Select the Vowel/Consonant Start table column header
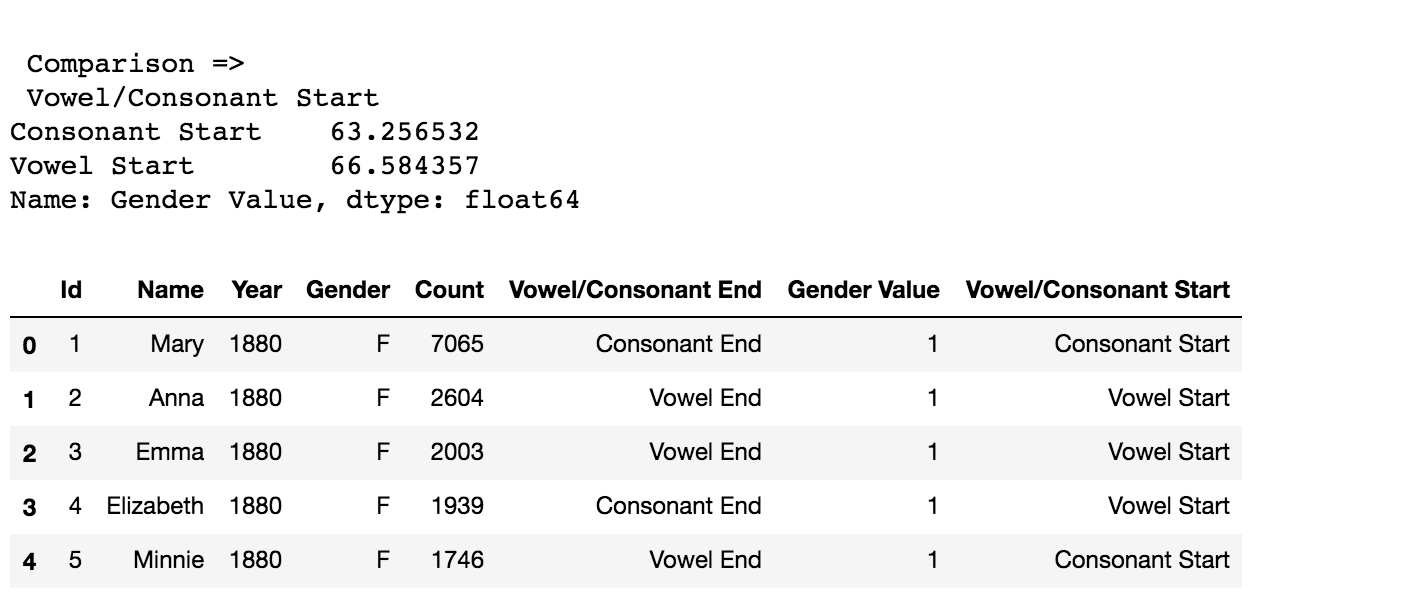The width and height of the screenshot is (1424, 612). coord(1097,290)
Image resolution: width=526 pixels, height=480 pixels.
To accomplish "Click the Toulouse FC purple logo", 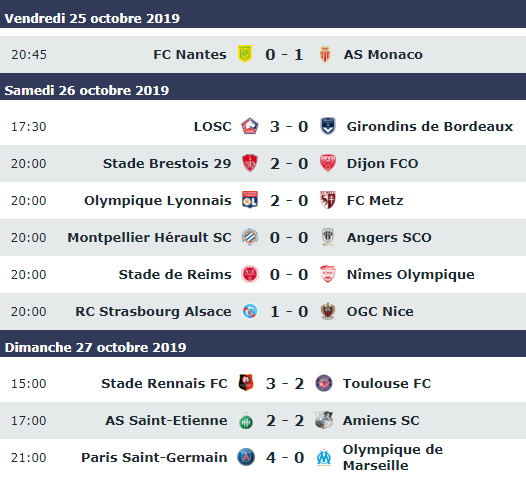I will click(x=324, y=383).
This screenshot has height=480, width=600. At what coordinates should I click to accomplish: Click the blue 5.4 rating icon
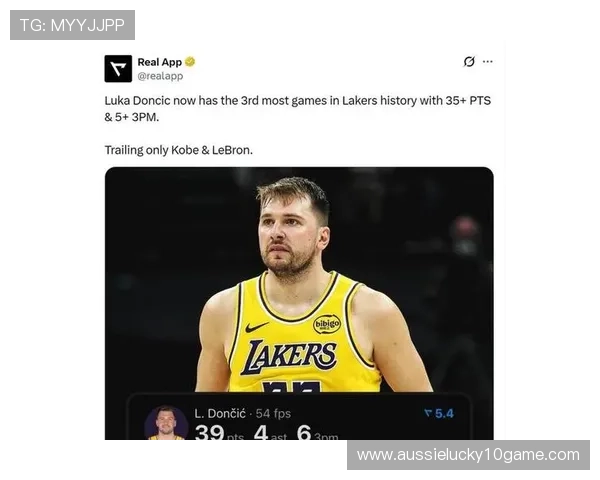click(439, 413)
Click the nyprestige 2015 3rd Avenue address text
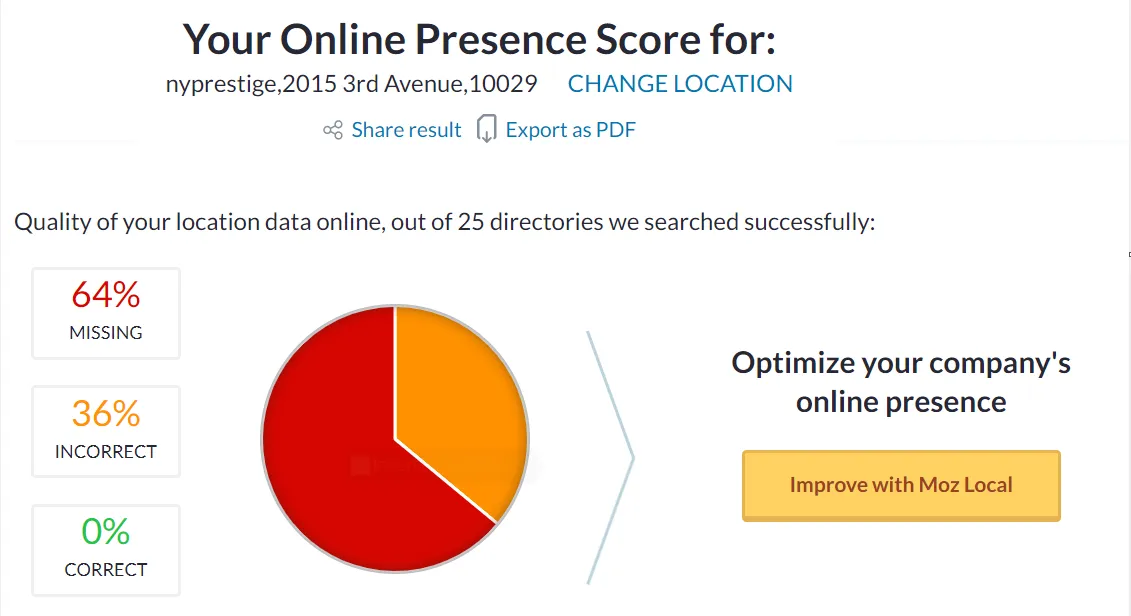 coord(351,84)
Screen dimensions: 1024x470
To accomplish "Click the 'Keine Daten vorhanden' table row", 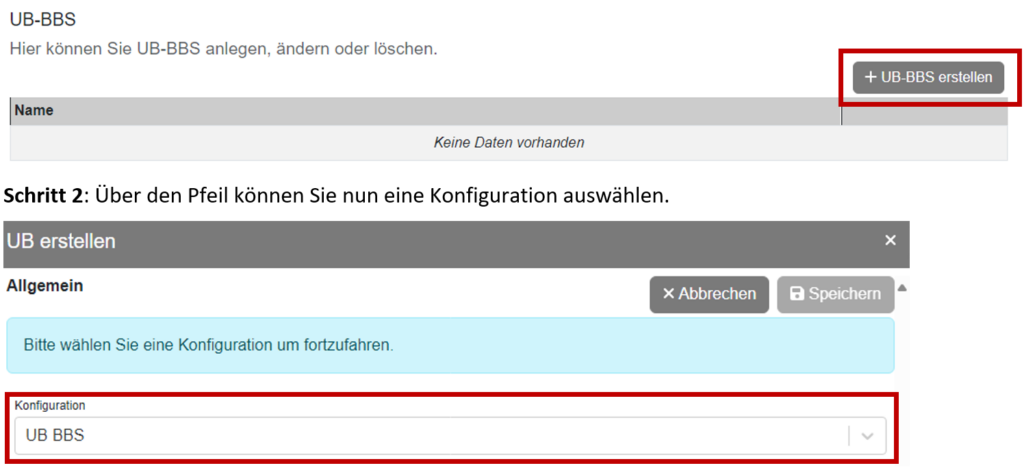I will click(x=508, y=143).
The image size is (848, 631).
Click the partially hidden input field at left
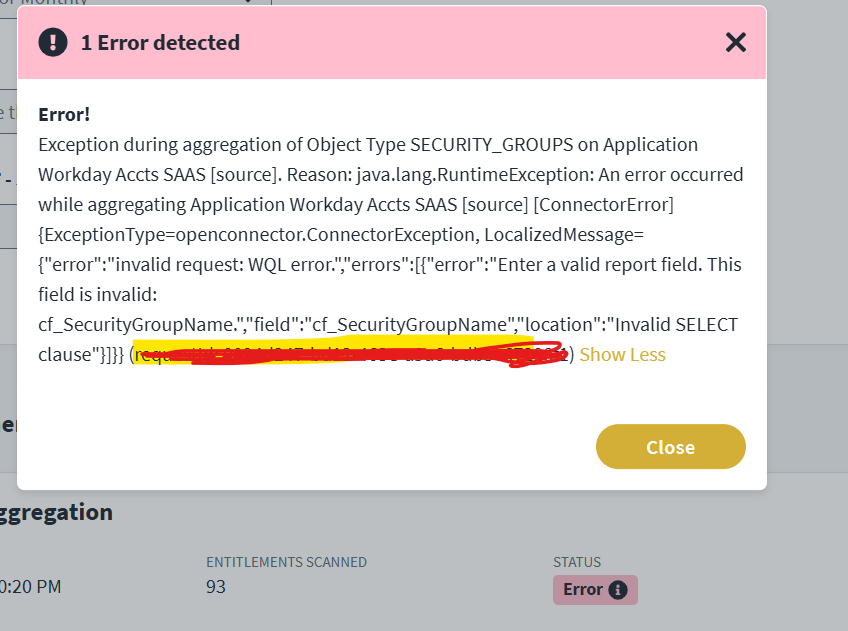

###

## [Action item]
Restate the data exactly, though only from the line that contains "The image size is (848, 631)." through its last line, both ends included and with the pictures left out.

## [Output for this task]
The image size is (848, 631).
Click the partially hidden input field at left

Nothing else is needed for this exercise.